“The Look”
Like John Keegan, I have never been in a battle.[1] All of the warfare I have “seen” has come to me through the audio/visual channels of global media. Not owning a time machine I’ve certainly never seen any battles of the Napoleonic era, one of my favorite periods to game—I’ve “seen” only representations and abstractions of them. Representations and abstractions in history books, novels, paintings and other illustrations, re-enactments, movies, and of course, games. I am also willing to venture that I am not unique in this regard. So when someone says such and such a game (or painting or paragraph) captures the essence of Napoleonic warfare, what they must really mean is that it comports well with other, already familiar and established representations and abstractions of the actual events.

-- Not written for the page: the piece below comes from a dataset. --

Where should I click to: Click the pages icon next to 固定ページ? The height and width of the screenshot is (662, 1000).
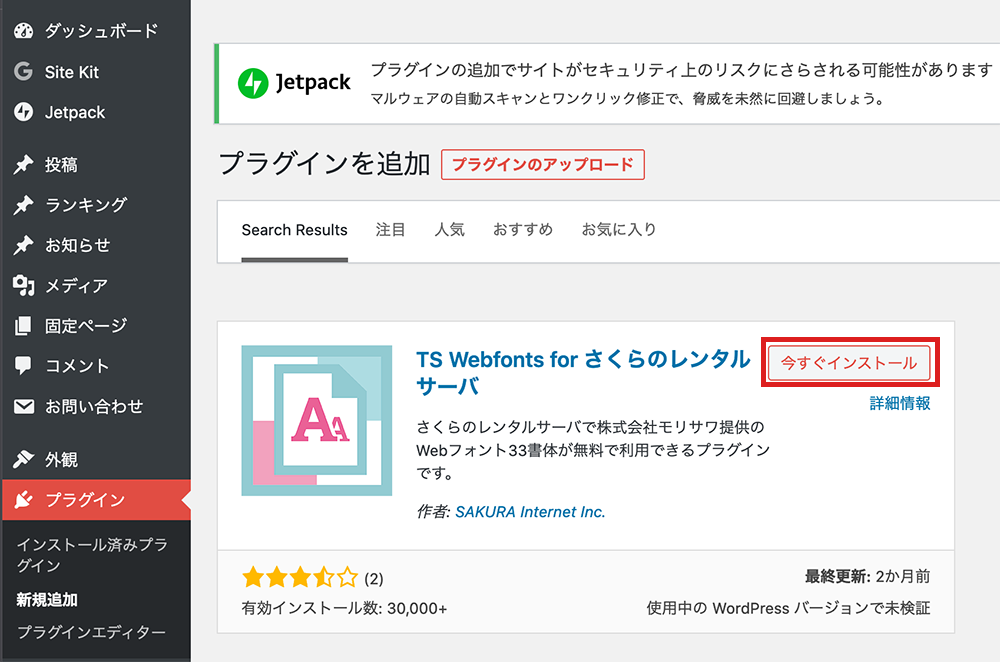pyautogui.click(x=24, y=325)
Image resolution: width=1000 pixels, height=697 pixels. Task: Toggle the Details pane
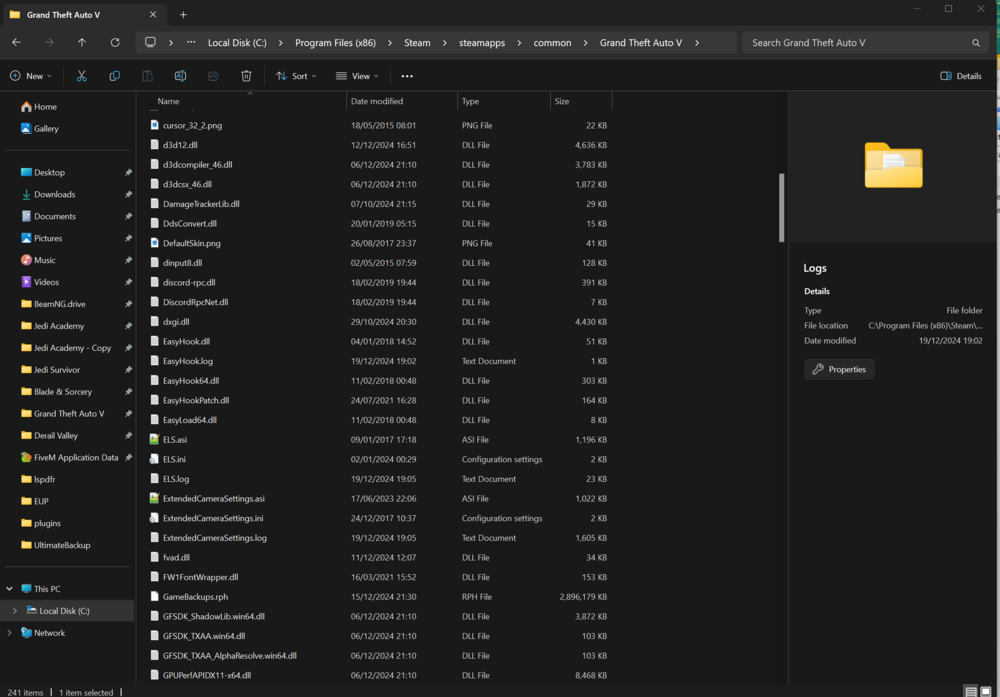click(x=959, y=75)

Take maps. The maps in a book such as Esposito and Elting’s West Point A Military History and Atlas of the Napoleonic Wars are masterpieces of abstraction. This is not to imply that they are faulty or prima facie misleading, only that they work through artificial yet collectively agreed upon conventions for capturing the chaos of lived experience through a set of formalized, explanatory depictions (see Mark Monmonier’s classic How to Lie with Maps). Games are likewise abstractions. Not two-dimensional like maps, but three- and four-dimensional, the fourth dimension being time. Visually wargames borrow many of their conventions from battle maps and military cartography. Yet in many wargame systems, once the first die is thrown and the temporal dimension is set in motion—once the abstraction has become interactive—any resemblance to a military battle map tends to degrade rather quickly. The battle doesn’t end up looking very Napoleonic, which is to say it doesn’t end up looking much like other representations of Napoleonic warfare.
Battle map from Esposito and Elting.
All of this is game designer Bowen Simmons’ explicit point of departure in Bonaparte at Marengo (BaM), the first in what will apparently be a series of games combining mechanics from blocks, area movement, traditional wargames, and even chess. Simmons sets out in search of what he terms “the Look”: the distinctive appearance and visual flavor of linear warfare promulgated by 19th century battle maps, especially in their use of blue and red rectangles to track troop positions. “The Look” survives today in popular military history books like those published by Osprey.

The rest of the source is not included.